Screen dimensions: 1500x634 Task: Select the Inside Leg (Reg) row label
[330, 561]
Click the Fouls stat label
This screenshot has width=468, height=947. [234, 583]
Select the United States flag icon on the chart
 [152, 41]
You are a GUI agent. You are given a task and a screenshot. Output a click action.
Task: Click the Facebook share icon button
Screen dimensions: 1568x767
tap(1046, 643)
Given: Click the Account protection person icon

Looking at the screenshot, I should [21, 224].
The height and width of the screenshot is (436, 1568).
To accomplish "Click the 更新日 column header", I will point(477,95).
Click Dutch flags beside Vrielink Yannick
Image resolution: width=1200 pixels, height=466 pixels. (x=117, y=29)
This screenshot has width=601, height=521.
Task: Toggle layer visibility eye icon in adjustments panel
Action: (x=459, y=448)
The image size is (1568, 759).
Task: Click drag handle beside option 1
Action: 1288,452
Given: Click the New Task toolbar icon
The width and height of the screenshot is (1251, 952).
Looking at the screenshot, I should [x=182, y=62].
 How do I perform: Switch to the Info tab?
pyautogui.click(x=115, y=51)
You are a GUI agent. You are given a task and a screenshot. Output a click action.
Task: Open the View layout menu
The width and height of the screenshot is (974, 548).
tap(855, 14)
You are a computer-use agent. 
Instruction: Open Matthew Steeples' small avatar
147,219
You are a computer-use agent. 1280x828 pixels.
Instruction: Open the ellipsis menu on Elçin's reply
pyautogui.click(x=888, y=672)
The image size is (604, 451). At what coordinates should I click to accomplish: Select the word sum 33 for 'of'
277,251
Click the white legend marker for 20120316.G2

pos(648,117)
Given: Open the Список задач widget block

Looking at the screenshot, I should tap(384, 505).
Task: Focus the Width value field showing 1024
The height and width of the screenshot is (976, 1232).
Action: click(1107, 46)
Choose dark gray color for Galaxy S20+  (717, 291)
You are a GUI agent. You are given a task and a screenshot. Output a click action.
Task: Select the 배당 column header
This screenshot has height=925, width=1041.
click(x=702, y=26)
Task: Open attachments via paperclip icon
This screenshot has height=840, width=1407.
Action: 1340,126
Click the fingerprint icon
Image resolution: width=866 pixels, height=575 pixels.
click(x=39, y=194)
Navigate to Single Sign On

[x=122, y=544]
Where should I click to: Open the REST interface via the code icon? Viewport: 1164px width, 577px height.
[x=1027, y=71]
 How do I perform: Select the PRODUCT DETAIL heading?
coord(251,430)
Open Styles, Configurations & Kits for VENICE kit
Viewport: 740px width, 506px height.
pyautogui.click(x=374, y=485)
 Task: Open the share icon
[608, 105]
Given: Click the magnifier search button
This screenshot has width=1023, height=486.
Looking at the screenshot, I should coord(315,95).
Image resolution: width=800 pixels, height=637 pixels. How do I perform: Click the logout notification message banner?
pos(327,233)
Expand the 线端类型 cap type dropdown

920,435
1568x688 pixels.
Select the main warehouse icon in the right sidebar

※ ※ ※

Write the whole of the data out again exactly as it stands.

● Answer to this exercise:
Screen dimensions: 1500x634 Task: Select the Inside Leg (Reg) row label
[330, 561]
Click the Fouls stat label
This screenshot has width=468, height=947. [234, 583]
Select the United States flag icon on the chart
 [152, 41]
You are a GUI agent. You are given a task and a screenshot. Output a click action.
Task: Click the Facebook share icon button
Screen dimensions: 1568x767
tap(1046, 643)
Given: Click the Account protection person icon

Looking at the screenshot, I should [21, 224].
The height and width of the screenshot is (436, 1568).
To accomplish "Click the 更新日 column header", I will point(477,95).
Click Dutch flags beside Vrielink Yannick
Image resolution: width=1200 pixels, height=466 pixels. (x=117, y=29)
This screenshot has width=601, height=521.
Task: Toggle layer visibility eye icon in adjustments panel
Action: (x=459, y=448)
The image size is (1568, 759).
Task: Click drag handle beside option 1
Action: 1288,452
Given: Click the New Task toolbar icon
The width and height of the screenshot is (1251, 952).
Looking at the screenshot, I should [x=182, y=62].
 How do I perform: Switch to the Info tab?
pyautogui.click(x=115, y=51)
You are a GUI agent. You are given a task and a screenshot. Output a click action.
Task: Open the View layout menu
The width and height of the screenshot is (974, 548).
tap(855, 14)
You are a computer-use agent. 
Instruction: Open Matthew Steeples' small avatar
147,219
You are a computer-use agent. 1280x828 pixels.
Instruction: Open the ellipsis menu on Elçin's reply
pyautogui.click(x=888, y=672)
The image size is (604, 451). At what coordinates should I click to accomplish: Select the word sum 33 for 'of'
277,251
Click the white legend marker for 20120316.G2

pos(648,117)
Given: Open the Список задач widget block

Looking at the screenshot, I should tap(384, 505).
Task: Focus the Width value field showing 1024
The height and width of the screenshot is (976, 1232).
Action: click(1107, 46)
Choose dark gray color for Galaxy S20+  (717, 291)
You are a GUI agent. You are given a task and a screenshot. Output a click action.
Task: Select the 배당 column header
This screenshot has height=925, width=1041.
click(x=702, y=26)
Task: Open attachments via paperclip icon
This screenshot has height=840, width=1407.
Action: 1340,126
Click the fingerprint icon
Image resolution: width=866 pixels, height=575 pixels.
click(x=39, y=194)
Navigate to Single Sign On

[x=122, y=544]
Where should I click to: Open the REST interface via the code icon? Viewport: 1164px width, 577px height.
[x=1027, y=71]
 How do I perform: Select the PRODUCT DETAIL heading?
coord(251,430)
Open Styles, Configurations & Kits for VENICE kit
Viewport: 740px width, 506px height.
pyautogui.click(x=374, y=485)
 Task: Open the share icon
[608, 105]
Given: Click the magnifier search button
This screenshot has width=1023, height=486.
Looking at the screenshot, I should coord(315,95).
Image resolution: width=800 pixels, height=637 pixels. How do I perform: Click the logout notification message banner?
pos(327,233)
Expand the 线端类型 cap type dropdown

920,435
1568x688 pixels.
Select the main warehouse icon in the right sidebar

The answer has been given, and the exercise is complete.